Post Syndicated from Liz Upton original https://www.raspberrypi.org/blog/alexa-internet-boat-things-anchors-aweigh/

Before we get to the meat of today’s post, which involves both Hackster and Alexa, we would be remiss if we didn’t remind you all that Hackster’s Internet of Voice competition to create voice-controlled Raspberry Pi projects is open until August 31 2016. It’s open worldwide – go and check it out!

We’re seeing Raspberry Pi users turn all kinds of things into Internet of Things devices: lorries, cat flaps, beer fridges – and now a boat.

imonaboat

Being able to hook your Raspberry Pi up to Amazon’s Alexa means that it’s increasingly easy to use a voice-trigger to set off a physical task. In Ufuk Arslan’s case, he was interested in automating some of the functions of his boat.

prototype boat

Testing a prototype

Ufuk had a bad habit of leaving lights on when going home for the night, which drained the boat’s batteries overnight. This project was initially intended as a quick and easy way to turn all the lights off at once, but has grown in scope. Ufuk’s now engineering it to work as a disembodied deck hand, and his first step in doing that has been to wire the system up to his anchor winch. A somewhat fiddly task. Ufuk says:

Pay attention to cables, colors and poles. You could easily end up wiring wrong cables and cause short-circuits or always running winches (both of which happened to me).

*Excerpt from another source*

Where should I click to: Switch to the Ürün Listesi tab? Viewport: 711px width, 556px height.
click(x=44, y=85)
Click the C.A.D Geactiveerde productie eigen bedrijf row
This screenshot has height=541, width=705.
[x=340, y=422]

The results? Easy voice-command control of different systems on the boat. We forgive the portrait format video.

AlexaBoat

AlexaBoat Project https://www.hackster.io/ufuk-arslan/alexaboat-7f1a7e

This is just a start – we’d love to see where Ufuk is going with this project next. There are already lots of other projects out there for boat owners – navigation projects are a great way to take expense out of your own setup. Ufuk has documented the build all the way from creating an Alexa skill to rewiring his boat over on Hackster.